IE 11 is not supported. For an optimal experience visit our site on another browser.

Hutchinson sheds new light on Meadows, burning White House docs

According to Cassidy Hutchinson, Mark Meadows burned so many White House documents that his wife complained about the dry-cleaning bills.

By

The apparent fact that Rep. Scott Perry met with then-White House chief of staff Mark Meadows after the 2020 election was itself controversial. By all accounts, the Republicans spoke behind closed doors as part of a larger exploration of how to keep Donald Trump in power despite his defeat.

But just as notable as their conversation was what happened after the Pennsylvania congressman left the West Wing. Politico reported in May 2022 that Meadows, after meeting with the chair of the House Freedom Caucus, discarded papers in a White House fireplace. In other words, as Trump supporters discussed a plot to undermine democracy, the then-White House chief of staff allegedly took relevant materials and literally set them on fire.

Rachel Maddow will sit down with former White House aide Cassidy Hutchinson for her first live interview since the Jan. 6 hearings. Tune in Monday at 9 p.m. ET on MSNBC.

The revelations came by way of Cassidy Hutchinson, the chief of staff’s top aide.

That, of course, was what we learned last year. This year, Hutchinson has a new book coming out and, as The New York Times reported, the former White House aide has some additional insights on this part of her experiences:

It was, by her telling, an administration awash in paranoia, with Mr. Meadows and others refusing to dispose of daily litter in “burn bags” for fear that someone from the “deep state” might intercept the contents. Instead, she writes, Mr. Meadows burned so many documents in his fireplace in the final days of the Trump presidency that his wife complained to Ms. Hutchinson about how expensive it had become to dry-clean the “bonfire” aroma from his suits.

The Rachel Maddow Show has confirmed the Times' reporting about the book's contents.

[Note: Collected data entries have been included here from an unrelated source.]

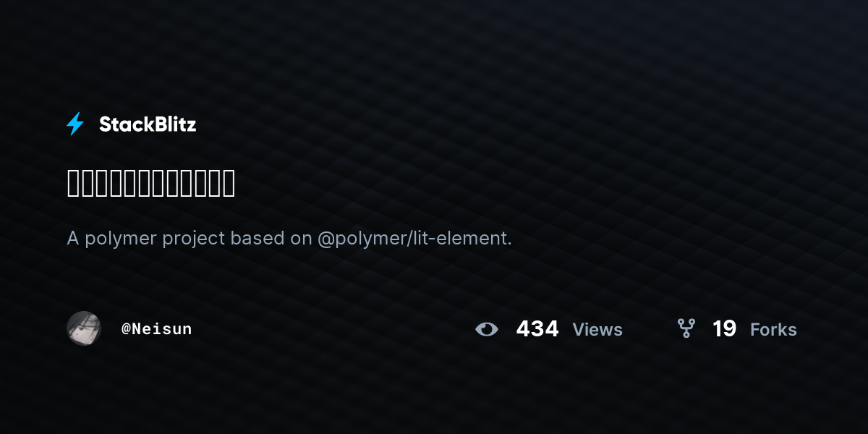Open the @Neisun username link
The width and height of the screenshot is (868, 434).
click(x=157, y=329)
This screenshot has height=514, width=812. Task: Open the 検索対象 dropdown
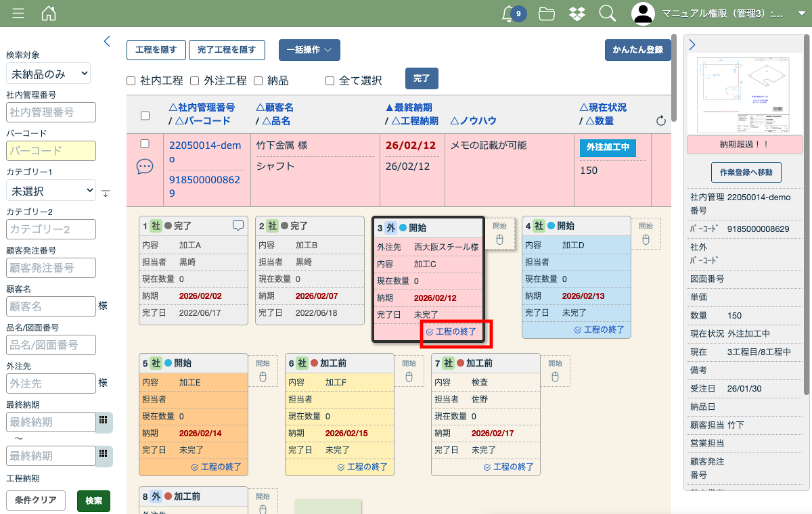click(48, 73)
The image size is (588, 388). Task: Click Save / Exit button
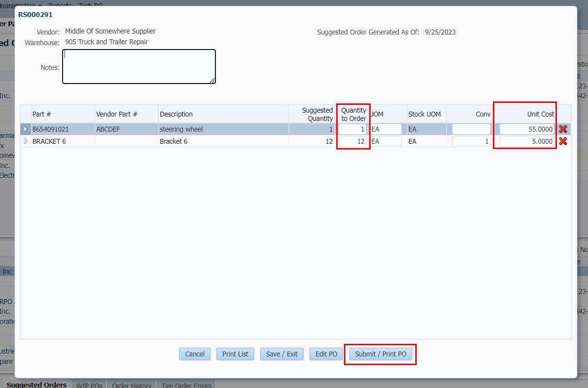click(x=282, y=354)
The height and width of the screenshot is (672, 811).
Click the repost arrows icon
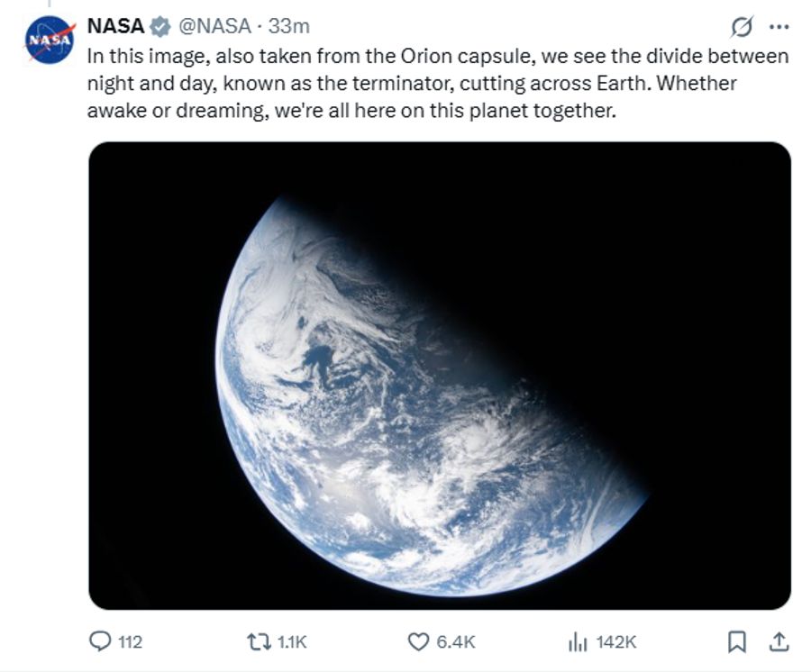[259, 641]
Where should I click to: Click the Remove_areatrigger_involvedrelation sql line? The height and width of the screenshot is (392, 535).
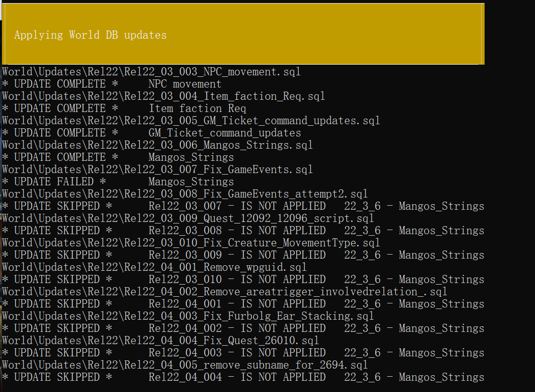tap(224, 292)
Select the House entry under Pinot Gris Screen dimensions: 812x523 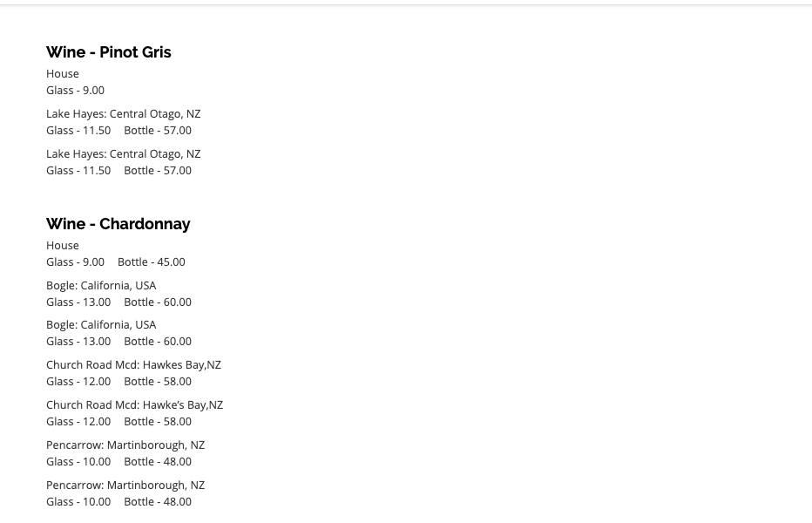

There is a degree of irony to the circumstances. In the wake of Donald Trump’s criminal indictments, the former president has repeatedly insisted that relevant information related to Jan. 6, in his telling, was set on fire. Last month, for example, he used his social-media platform to publish a weird, all-caps missive that read, “The January 6 unselect committee extinguished and destroyed all ‘evidence’ & records. Criminals!”

More recently, Trump appeared on “Meet the Press” and told NBC News’ Kristen Welker, in reference to the Jan. 6 investigation, “They burned all the evidence. Okay? They burned all the evidence.”

As it happens, there’s reason to believe someone burned evidence, but it wasn’t Jan. 6 investigators.

As for the larger context, revisiting our earlier coverage, Team Trump has proved to have a document deletion problem, as evidenced by erased text messages. It also has proved to have a document mishandling problem, as evidenced by the classified materials the Republican stored at Mar-a-Lago.

But let’s not overlook the third category: Team Trump’s apparent document destruction problem, as evidenced by the alleged misuse of fireplaces and toilets.

The documents we’ve already seen from the Republican White House are some of the most damning in American history. It’s hard not to wonder what might have been in the materials Meadows chose to incinerate.

As for Hutchinson, she’s scheduled to appear Monday on "The Rachel Maddow Show."

This post updates our related earlier coverage.